Los premios más famosos del cine conllevan múltiples beneficios, tanto para los premiados como para los negocios locales, servicios de limusinas, empresas de alquiler de joyas, etcétera

El próximo domingo 24 de febrero tendrá lugar una de las galas del cine más esperadas: los Oscar.

Unos premios que gozan de prestigio internacional y que muchos galordonados aprovechan para hablar de problemas sociales y políticos.

La gala, además y por primera vez desde hace 30 años, no tendrán presentador; una decisión que no ha estado exenta de polémica. Pero al margen de esta y de lo que supone ganar una estatuilla, los Oscar tienen una cara oculta.

Y es que, según los datos que maneja el comparador Acierto.com, resultan tremendamente rentables para todas las partes; desde para los propios actores, hasta para los negocios de la zona.

Unos premios muy rentables

Así y aunque las estrellas no reciben dinero -eso sí, la estatuilla cuesta unos 657 euros-, estar nominado a mejor actor o actriz supone ganar un 20% más en el siguiente papel, y la facturación en taquilla puede incrementarse hasta un 150% después de la ceremonia.

En cualquier caso, debe tenerse en cuenta la inversión que llevan a cabo los productores, que solo en los DVDs que envían a los académicos, pueden llegar a gastar hasta 250 mil euros.

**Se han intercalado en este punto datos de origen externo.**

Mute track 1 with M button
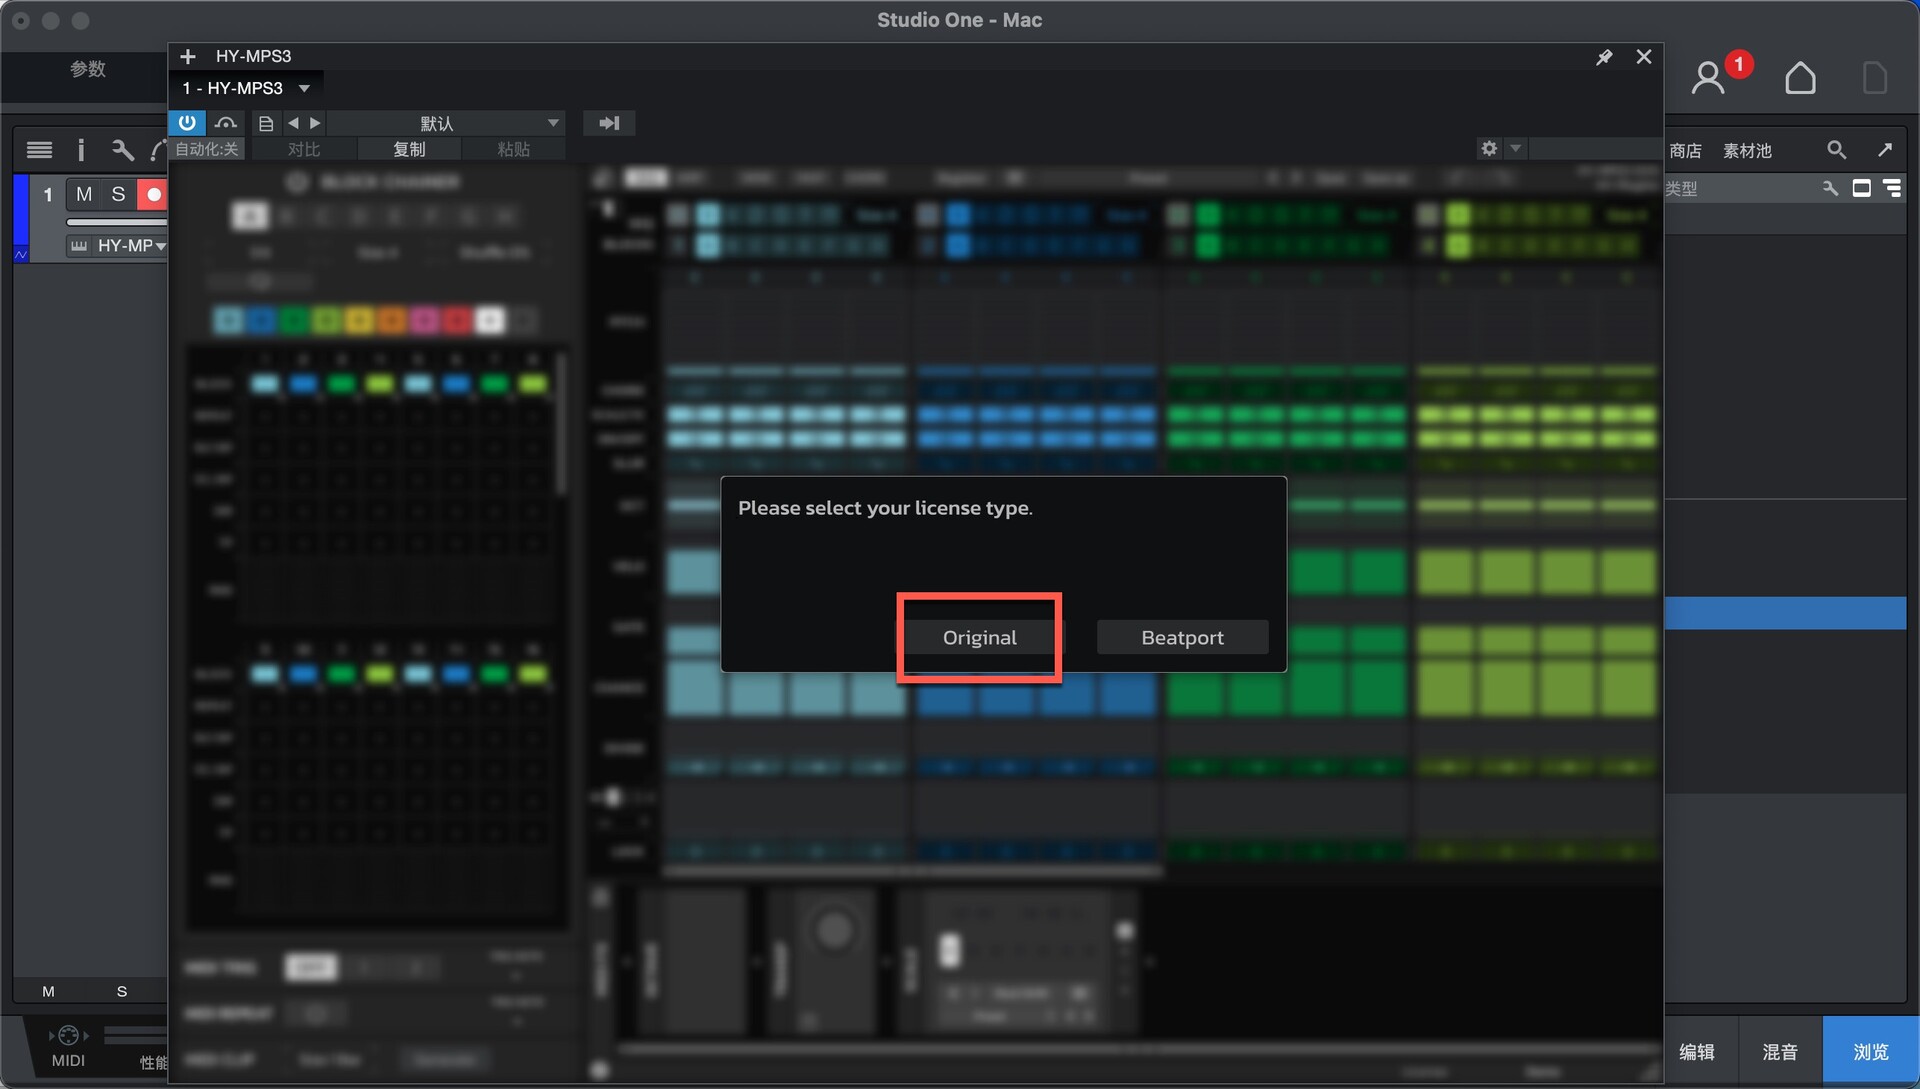The height and width of the screenshot is (1089, 1920). (x=84, y=194)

A este desembolso hay que añadirle el de la campaña de difusión, la publicidad, y demás.

Otro de los beneficios económicos tiene que ver con los anuncios. Emitir uno de 30 segundos durante la gala ronda los 2 millones de euros.

Sobre la economía local, los datos revelan un impacto que no baja de los 60 millones de euros -productoras, actores, invitados y demás gastan a espuertas en restaurantes, hoteles, etcétera. Solo en limusinas el gasto estimado es de 1,5 millones de euros.

Hasta 16 millones de euros por joya

Pero los actores no serán los únicos que brillarán durante los Oscar, sino que también lo harán las joyas.

Diamantes, rubíes, pendientes, anillos, gargantillas y todo tipo de accesorios lanzarán sus destellos y formarán parte del vestuario de las celebridades.

Lo más sorprendente es su precio: algunas de las que se han lucido hasta el momento incluso han superado los 20 millones de euros. 

Entre las más caras se encuentran el collar de diamantes de Lucida Start que vistió Anne Hathaway en los Oscar 2011, cuyo valor alcanza los 8 millones de euros.

Los pendientes de Lorrain Schwartz y el anillo que llevó Angelina Jolie en 2009 -todo cuesta 3 millones de euros-, el conjunto de pendientes.

La sortija del que presumió Cate Blanchett en 2014 -12 millones de euros-, y la réplica del diamante Hope que vistió Gloria Stuart en 1998, este valorado en 16 millones de euros.